README.md

# PaxosKV

A distributed, cluster-wide key-value store implemented on the BEAM.

The primary goal of this tool is to establish a consensus layer for distributed
BEAM applications, serving as a foundation upon which other applications can be
built. By providing a strongly consistent framework, it enables the creation of
a CP system in accordance with the CAP theorem.  Furthermore, leveraging
_Basic_ Paxos, this tool achieves leaderless consensus, offering a robust and
fault-tolerant solution.

This key-value store employs a separate Basic Paxos consensus mechanism for
each key. Key creation and retrieval can be performed using the `PaxosKV.put`
and `PaxosKV.get` methods, respectively. However, due to the nature of the
Paxos protocol, direct key deletion is not feasible. Instead, a workaround
involving some clever BEAM tricks must be employed to achieve this
functionality. Further details on this approach can be found in subsequent
sections.


## Installation

Add `{:paxos_kv, "~> 0.2.0"}` to your dependencies.


## Usage

To start a cluster and explore the capabilities of `PaxosKV`, consider
utilizing the Mix task called `node`. By executing the following commands in
separate terminal windows, you can easily establish a three-node cluster for
hands-on experimentation:

    $ iex -S mix node 1

    $ iex -S mix node 2

    $ iex -S mix node 3

For the purpose of completeness, it is worth noting that initiating a cluster
can be accomplished without starting the `IEx` shell by utilizing the
following commands instead:

    $ mix node 1

    $ mix node 2

    $ mix node 3

Paxos is a consensus algorithm based on majority votes. It is essential to
establish a cluster prior to proceeding. By default, the expected number of
nodes in the cluster is set to 3 (refer to the Configuration section for using
a different value). This parameter is denoted as `cluster_size`.  If only one
node is started out of the default 3, it will not be able to associate keys
with values. Any attempt to call `PaxosKV.put(key, value)` will be blocked
until at least one additional node becomes operational and the cluster reaches
quorum. Quorum is defined as more than half of the total nodes (that is the
`cluster_size`) in the cluster being online. (PaxosKV logs the network size and
quorum attainment, which can be identified by log messages containing
`[quorum:yes]`.) So, you need at least 2 nodes out of the 3 for the cluster to
be available.


### Setting values

The main function you need to know is `PaxosKV.put(key, value)`. This is used
to associate `value` with the `key`. Both `key` and `value` can be any term.
(The only restriction is that it is discouraged to use annon functions, because
keys and values are shared among nodes, and differences between ERTS versions
across the BEAM cluster can cause problems when sening functions through the
wire.)

Once a key-value pair is set, there's no way you can change the value of the
key. The cluster will remember it forever and a day. Further calls to
`PaxosKV.put(key, value)` with the same key but a different value will just
return the old value.

`put` always returns the value associated with the key. This means that if you
obtain a value from calling `put(key, _)`, any other process on any node that
has called `put` with the same key in the past or will call it in the future
will also receive exactly the same value. (This holds true only if you do not
use any of the deletion methods discussed later in this document. Keep on
reading for more details.)


### Reading values

`PaxosKV.get(key)` and `PaxosKV.get(key, default: default_value)` can be used
to read values associated with `key`. `dafault_value` is returned when there's
no value associated with `key` in the cluster.

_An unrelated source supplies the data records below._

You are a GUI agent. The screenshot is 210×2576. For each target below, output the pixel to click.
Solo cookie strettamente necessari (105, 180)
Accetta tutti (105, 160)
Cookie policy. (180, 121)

Please avoid using `PaxosKV.get` when possible because in the background it may
triggers a Paxos round, and 1) that can be expensive, and 2) can even change
the state of the network in case there was an unfinished Paxos round. Use `put`
whenever possible. `put` always returns the value chosen by the network.


### Erase a key from the key-value store

Well, that is normally not possible. A key is set to a specific value in the
system if a majority of the Paxos acceptors accept the value. In order to delete a
key from the store, you need a coordinated effort among the nodes to delete the
key from all the acceptors at the same time. If only one of them does not
delete the key for some reason (network problem, lost messages, whatever), the
value sneaks back to the cluster when the next `put(key, value)` is called.
This is why there's no `erase` or `delete` function in `PaxosKV`.

However, ther is a way to get rid of the old, tired keys, that involves BEAM
machinery. When setting a key-value pair, you can attach some metadata to the
key that helps Paxos acceptors decide when to forget a key. For instance, you
can attach a pid (process identifier) to the key-value pair telling `PaxosKV`
to keep the information as long as the process (identified by the pid) is
alive:

    PaxosKV.put(key, value, pid: pid)

The attached `pid` is in this case monitored by all acceptors. When the monitor goes
down, the key is considered no longer valid, and it is erased from the state of
the acceptors.

Monitor down messages don't get lost. They are delivered even when a remote pid
is monitored and the remote host is disconnected. In `PaxosKV` this is
beneficial. This mechanism handles metwork splits well.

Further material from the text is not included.